Delia passed the cigarette back to Lani.
“And then, even though he was a Christian Scientist, Fat Crack insisted that we should invest tribal money in turning you into a doctor. I lobbied against that as well. I thought your Anglo parents should foot the bill for your education. Now, though, I understand that, too, because I see what you’re doing. Yes, you’re a medical doctor, but you understand the traditional ways and take those things into consideration.”
There was another period of silence, punctuated by puffs of smoke. “Did you know my mother is gay?” Delia asked.
Lani shook her head. “No.”
“My parents broke up when I was little,” Delia said. “For a long time I assumed it was because my father was a drunk. It turns out that was one reason for the split, but it wasn’t the only one. My mother was attracted to women. Ruth Waldron, the woman who eventually became my mother’s partner-who still is my mother’s partner-came from money, old East Coast money. Ruth saw to it that I had every educational advantage her money could buy.”
“So you were a girl with two mothers, too,” Lani murmured. “Just like I was with Diana Ladd and Nana Dahd.”
Delia smiled and nodded. “With Fat Crack’s encouragement, the tribe saw to it that you got your education. An Anglo paid for most of mine. I’m hoping that between the two of us we can do the same kind of thing for Angelina Enos-give her the same kind of advantages that were given to us. So have you made a decision?” Delia asked. “Are you willing to take her?”
“Yes,” Lani said. “I am, and I’m willing to take her today. I think it’s criminal that the Escalantes would turn her away just as they turned me away.”
“Good,” Delia said. “I’m glad to hear you say that.”
“But how will all this work?” Lani asked. “I can’t just walk into the hospital and insist that they hand her over.”
“Yes, you can,” Delia said. “Right after I spoke to you I called Judge Lawrence. He’s drawing up a court order declaring you to be Angie’s temporary guardian.

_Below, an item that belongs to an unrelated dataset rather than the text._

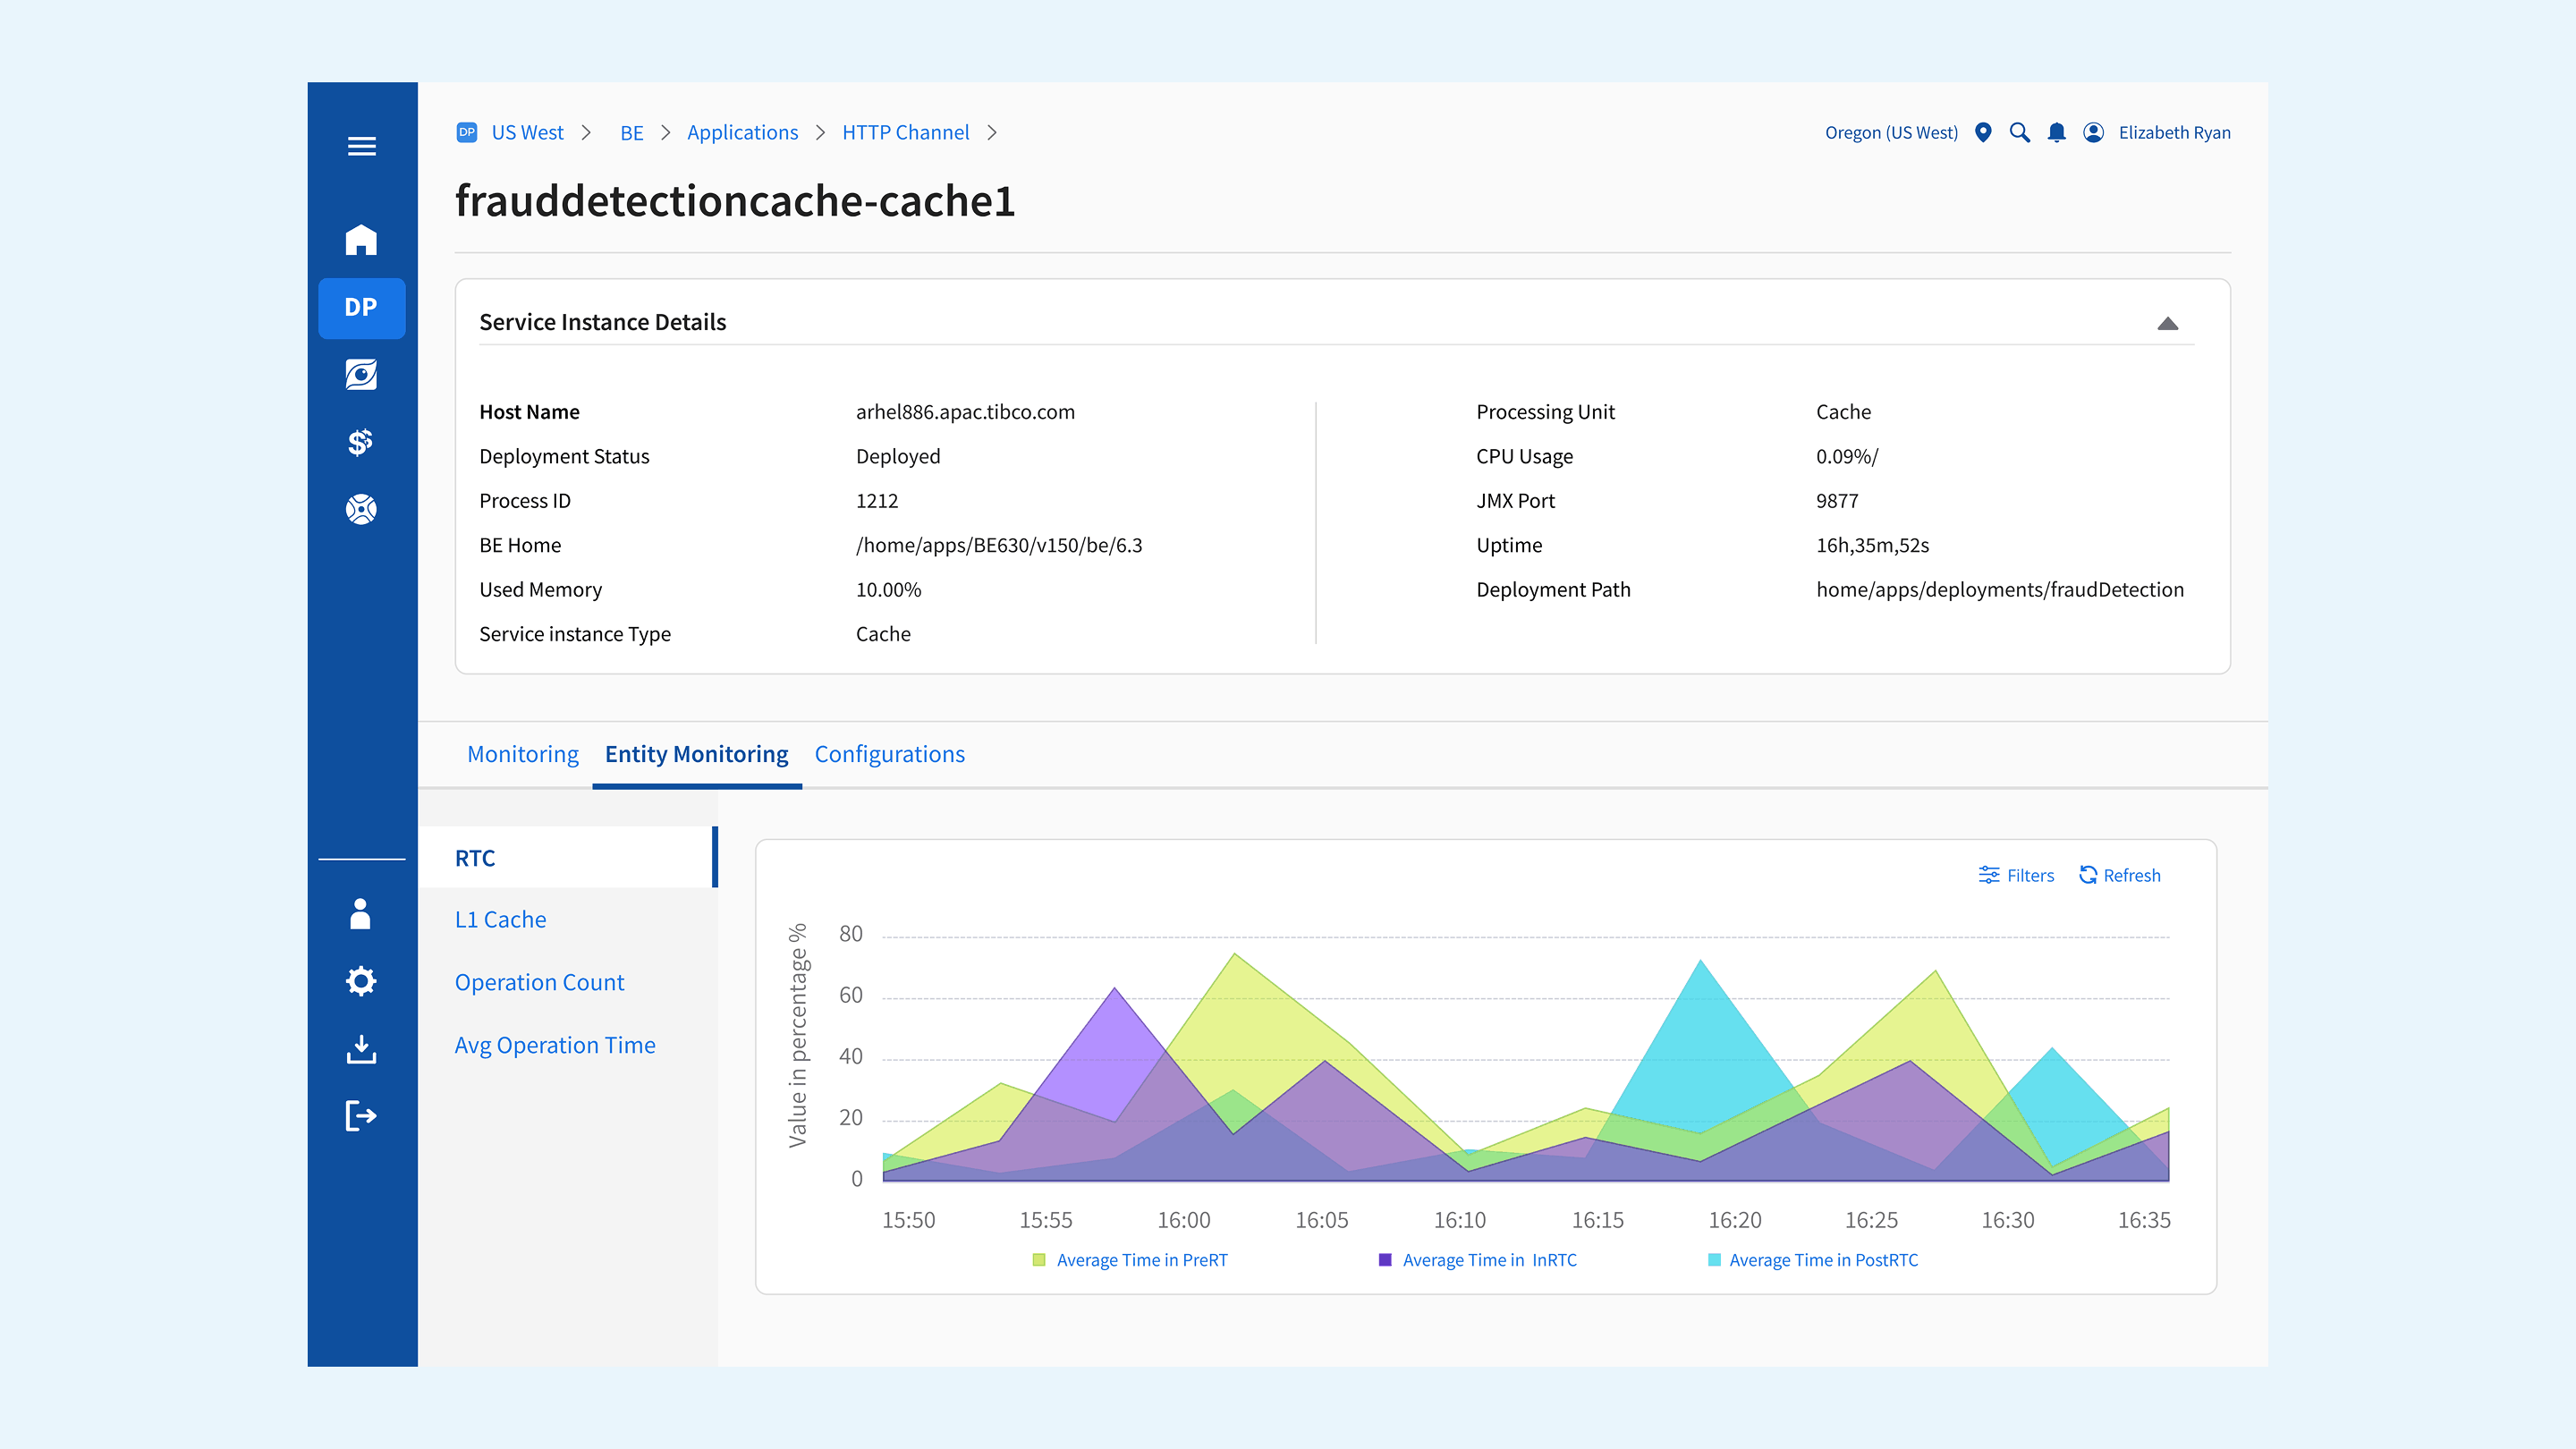Click the cost management dollar icon
The height and width of the screenshot is (1449, 2576).
pyautogui.click(x=361, y=441)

All you have to do is go by his place and sign it.”
Lani was taken aback to think that Delia had known in advance what her decision would be. “What about later?” she asked. “What if some other relative of Angie’s comes forward and offers to take her?”
“They won’t,” Delia declared. “They didn’t come for you, and they won’t come for Angie.”
Delia Ortiz took one last drag on the smoldering remnant of the cigarette. “Nawoj,” she said again as she passed it back.
Much to her surprise, Delia Ortiz realized that somehow the wiw had done its magic work. Through the haze of sweet-smelling smoke it seemed entirely possible that she and Lanita Dolores Walker could be friends after all, exactly as her father-in-law, Fat Crack, had intended.